Jean-Maurice-Émile Baudot (11 September 1845 – 28 March 1903) was a French engineer known for practical advances in telegraphy. Working in the era of needle and Morse systems, he sought faster, more reliable ways to send and receive written messages over wires.
Major contributions
Baudot is best remembered as an inventor of a keyboard-operated telegraph system and an efficient character code. His method replaced hand-telegraph keying with a punched or keyed mechanism that could be combined with automated printing at the receiver.
He introduced techniques that allowed multiple conversations to share a single line by alternately transmitting time slots — an early form of what is now called time-division multiplexing. These innovations positioned his work within broader developments in telecommunications.
Baudot code and technical features
The code associated with his name, commonly called the Baudot code, is a five-level binary code that encodes letters and control signals. It was designed for mechanical teleprinters and later influenced standardized teleprinter alphabets. Key features included fixed-length characters, separate shift characters to change case or symbol set, and mechanical robustness for high-speed operation.
- Simple, binary (on/off) signaling suited to electromechanical equipment.

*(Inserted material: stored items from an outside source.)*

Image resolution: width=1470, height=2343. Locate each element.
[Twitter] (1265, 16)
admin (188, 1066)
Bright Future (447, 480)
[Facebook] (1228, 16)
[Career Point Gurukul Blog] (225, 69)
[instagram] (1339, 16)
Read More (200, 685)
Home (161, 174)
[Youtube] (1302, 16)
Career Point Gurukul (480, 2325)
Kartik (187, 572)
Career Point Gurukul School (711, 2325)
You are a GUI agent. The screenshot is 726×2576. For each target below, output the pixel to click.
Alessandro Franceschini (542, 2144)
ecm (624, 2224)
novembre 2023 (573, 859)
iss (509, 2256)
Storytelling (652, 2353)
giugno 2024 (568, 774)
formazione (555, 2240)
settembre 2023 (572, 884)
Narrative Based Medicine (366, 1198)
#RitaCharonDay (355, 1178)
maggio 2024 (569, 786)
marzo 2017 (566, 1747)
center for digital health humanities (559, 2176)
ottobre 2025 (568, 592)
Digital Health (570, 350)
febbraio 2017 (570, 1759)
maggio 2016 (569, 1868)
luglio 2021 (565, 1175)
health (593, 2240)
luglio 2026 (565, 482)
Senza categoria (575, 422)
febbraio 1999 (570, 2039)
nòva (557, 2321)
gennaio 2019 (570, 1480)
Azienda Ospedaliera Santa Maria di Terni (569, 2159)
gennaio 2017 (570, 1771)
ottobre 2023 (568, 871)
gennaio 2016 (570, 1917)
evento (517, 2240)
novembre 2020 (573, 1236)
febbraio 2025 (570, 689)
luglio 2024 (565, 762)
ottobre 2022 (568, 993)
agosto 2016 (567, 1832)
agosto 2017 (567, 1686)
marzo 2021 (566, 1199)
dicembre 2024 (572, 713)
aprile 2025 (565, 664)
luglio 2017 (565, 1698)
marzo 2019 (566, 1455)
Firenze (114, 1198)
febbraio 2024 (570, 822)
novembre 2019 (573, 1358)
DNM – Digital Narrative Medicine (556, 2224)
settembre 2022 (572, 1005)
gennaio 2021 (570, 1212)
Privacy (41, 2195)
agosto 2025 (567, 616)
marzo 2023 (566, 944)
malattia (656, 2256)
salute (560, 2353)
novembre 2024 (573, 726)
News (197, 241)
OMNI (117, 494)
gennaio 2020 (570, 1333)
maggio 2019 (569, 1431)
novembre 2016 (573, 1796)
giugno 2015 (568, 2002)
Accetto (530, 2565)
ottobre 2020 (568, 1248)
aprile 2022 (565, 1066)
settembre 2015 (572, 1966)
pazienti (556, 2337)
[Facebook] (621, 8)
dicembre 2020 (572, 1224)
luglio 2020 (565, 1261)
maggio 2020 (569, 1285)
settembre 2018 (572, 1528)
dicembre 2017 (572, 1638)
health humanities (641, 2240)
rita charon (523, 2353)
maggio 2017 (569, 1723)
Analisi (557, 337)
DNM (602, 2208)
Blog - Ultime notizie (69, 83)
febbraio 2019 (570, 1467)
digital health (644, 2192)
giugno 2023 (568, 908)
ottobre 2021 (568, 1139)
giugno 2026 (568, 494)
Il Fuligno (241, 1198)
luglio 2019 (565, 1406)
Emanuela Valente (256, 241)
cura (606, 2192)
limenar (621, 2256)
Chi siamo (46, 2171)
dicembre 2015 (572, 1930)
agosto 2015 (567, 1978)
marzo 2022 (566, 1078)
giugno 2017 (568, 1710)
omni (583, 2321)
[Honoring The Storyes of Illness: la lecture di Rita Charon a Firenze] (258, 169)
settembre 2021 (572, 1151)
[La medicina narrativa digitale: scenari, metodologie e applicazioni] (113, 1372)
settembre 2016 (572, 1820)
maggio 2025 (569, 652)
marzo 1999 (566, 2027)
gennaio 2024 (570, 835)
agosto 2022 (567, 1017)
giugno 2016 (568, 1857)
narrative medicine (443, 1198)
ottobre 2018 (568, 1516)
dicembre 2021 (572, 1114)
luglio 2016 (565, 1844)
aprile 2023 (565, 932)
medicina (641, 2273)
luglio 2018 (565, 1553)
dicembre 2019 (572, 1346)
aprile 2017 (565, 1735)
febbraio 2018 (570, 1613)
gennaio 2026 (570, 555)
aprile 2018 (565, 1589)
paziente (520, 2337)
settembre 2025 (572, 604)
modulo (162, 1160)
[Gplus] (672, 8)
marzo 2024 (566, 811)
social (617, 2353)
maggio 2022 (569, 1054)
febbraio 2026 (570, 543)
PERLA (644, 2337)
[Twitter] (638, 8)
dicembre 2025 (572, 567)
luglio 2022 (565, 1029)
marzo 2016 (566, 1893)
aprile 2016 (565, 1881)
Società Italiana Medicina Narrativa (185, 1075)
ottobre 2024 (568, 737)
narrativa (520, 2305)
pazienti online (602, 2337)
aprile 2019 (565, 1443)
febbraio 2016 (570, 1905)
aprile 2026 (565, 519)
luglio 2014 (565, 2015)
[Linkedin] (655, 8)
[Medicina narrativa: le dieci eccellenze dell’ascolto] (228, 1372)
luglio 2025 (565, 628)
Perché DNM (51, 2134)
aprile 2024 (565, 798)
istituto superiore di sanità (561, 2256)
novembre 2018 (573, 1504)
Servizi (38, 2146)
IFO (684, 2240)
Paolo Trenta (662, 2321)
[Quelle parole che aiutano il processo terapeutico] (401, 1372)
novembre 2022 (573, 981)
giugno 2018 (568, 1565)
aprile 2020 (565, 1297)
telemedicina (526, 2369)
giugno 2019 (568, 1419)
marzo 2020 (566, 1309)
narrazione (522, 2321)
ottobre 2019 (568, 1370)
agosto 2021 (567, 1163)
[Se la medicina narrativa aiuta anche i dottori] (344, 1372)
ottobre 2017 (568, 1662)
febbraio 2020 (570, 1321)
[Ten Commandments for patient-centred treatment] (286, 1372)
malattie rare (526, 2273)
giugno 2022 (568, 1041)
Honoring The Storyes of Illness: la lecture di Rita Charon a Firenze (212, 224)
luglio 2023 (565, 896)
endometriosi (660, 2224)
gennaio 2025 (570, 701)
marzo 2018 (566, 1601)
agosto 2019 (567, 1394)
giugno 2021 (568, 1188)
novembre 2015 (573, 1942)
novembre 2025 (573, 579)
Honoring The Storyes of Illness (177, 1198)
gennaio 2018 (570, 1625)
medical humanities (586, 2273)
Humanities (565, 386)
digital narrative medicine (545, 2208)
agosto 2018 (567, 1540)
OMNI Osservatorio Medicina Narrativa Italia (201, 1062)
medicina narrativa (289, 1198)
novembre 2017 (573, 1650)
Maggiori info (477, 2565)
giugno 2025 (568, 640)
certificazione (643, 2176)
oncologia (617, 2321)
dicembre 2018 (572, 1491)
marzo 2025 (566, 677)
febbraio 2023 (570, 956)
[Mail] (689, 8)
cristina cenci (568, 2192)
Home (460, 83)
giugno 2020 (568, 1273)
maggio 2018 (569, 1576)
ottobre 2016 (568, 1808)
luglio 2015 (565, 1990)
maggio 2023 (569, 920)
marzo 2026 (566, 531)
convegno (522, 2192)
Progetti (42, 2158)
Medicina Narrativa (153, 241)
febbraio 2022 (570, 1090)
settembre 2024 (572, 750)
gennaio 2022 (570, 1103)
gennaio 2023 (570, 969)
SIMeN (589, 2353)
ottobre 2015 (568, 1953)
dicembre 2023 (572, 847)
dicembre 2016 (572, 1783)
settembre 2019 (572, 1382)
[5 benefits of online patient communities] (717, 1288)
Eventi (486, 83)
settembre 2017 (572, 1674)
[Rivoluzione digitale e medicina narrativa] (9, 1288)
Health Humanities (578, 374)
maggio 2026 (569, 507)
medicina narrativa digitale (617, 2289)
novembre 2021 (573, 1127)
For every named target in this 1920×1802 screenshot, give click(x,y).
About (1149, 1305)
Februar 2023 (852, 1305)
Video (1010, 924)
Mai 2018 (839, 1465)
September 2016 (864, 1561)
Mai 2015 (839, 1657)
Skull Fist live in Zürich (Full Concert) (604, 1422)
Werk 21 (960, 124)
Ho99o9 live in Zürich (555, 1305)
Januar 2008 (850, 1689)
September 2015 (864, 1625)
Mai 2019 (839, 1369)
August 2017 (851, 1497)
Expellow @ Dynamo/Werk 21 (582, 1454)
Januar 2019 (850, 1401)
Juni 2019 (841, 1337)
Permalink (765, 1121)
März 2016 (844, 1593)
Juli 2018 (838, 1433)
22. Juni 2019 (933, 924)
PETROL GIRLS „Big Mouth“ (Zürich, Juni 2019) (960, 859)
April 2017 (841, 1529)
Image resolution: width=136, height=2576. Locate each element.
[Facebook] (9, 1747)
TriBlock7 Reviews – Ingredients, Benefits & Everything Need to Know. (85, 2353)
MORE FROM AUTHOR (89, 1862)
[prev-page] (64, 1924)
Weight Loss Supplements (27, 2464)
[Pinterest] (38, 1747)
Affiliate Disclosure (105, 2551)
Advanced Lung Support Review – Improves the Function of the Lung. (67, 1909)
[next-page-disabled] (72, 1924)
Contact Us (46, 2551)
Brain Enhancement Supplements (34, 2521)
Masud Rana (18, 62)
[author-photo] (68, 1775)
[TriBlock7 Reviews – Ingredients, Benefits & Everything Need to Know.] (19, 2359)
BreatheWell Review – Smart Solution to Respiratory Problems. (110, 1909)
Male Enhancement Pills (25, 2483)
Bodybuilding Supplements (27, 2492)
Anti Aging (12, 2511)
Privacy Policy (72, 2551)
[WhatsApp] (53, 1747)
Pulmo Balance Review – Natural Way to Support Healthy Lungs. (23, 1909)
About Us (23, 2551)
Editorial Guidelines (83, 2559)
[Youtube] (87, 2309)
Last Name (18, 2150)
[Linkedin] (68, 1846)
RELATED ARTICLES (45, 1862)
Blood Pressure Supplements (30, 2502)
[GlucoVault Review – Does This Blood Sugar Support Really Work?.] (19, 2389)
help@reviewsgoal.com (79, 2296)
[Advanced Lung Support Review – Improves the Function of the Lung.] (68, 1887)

- Compact codewords enabling continuous, synchronous transmission.
- Compatibility with printing machines and multiplexed circuits.
Legacy and terminology
Baudot's work helped define the transition from manual telegraphy to automated teleprinter networks and influenced later character encodings used in telecommunication equipment. The term baud was later adopted in his honor to describe signalling speed — the number of symbol changes made to a transmission medium each second — often referred to as a unit of measurement.
Although later electronic codes (and later character sets) superseded his original five-bit layout, the practical problems Baudot addressed — reliable signalling, synchronization, and efficient line use — remain central to digital communications. For historical descriptions and illustrations of his apparatus, consult technical histories of telegraphy and teleprinter development.